UA is essentially early NSTEMI that has not yet produced detectable troponin.
What are the contraindications of nitrates in the realm of critical care?
1) Cardiogenic shock
2) Fixed occlusive lesion (cardiac steal)
3) Preload dependent AMI (ie. RV MI)
Who needs rescue PCI?
1) Persistent STE that hasn’t decreased by at least 50%.
2) Persistent C/P.
What is the time-frame for rescue PCI?
Preferably within 2 hours. Necessary within 24 hours.
STEMI management includes:
1) DAPT
2) Anticoagulation
3) Reperfusion
What is the preferred P2Y12 inhibitor for primary PCI?
Ticagrelor (180mg) or prasugrel.
If clopidogrel, double the usual dose.
What is the preferred anticoagulant in primary PCI?
UFH (5000U + infusion).
UFH can be reversed and controlled better than GP IIb/IIIa inhibitors.

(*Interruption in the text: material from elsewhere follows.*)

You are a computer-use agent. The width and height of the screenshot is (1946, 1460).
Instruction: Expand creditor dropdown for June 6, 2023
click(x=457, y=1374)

What is the preferred P2Y12 inhibitor for primary fibrinolysis?
Clopidogrel (Age ≤ 75 300mg; Age > 75 75mg).
What is the preferred anticoagulant in primary fibrinolysis?
UFH (4000U + infusion), because it can be reversed with protamine sulphate.
Enoxaparin is acceptable, but enoxaparin eliminates the opportunity for rescue PCI is required.
What is the MOA of P2Y12 inhibitors?
Irreversible blockade of the P2Y12 component of the ADP receptor on platelet surface.
What is the MOA of ASA?
Irreversibly inhibits COX 1 and COX 2 enzymes, ultimately irreversibly inhibiting formation of thromboxane A2, inhibiting platelet aggregation.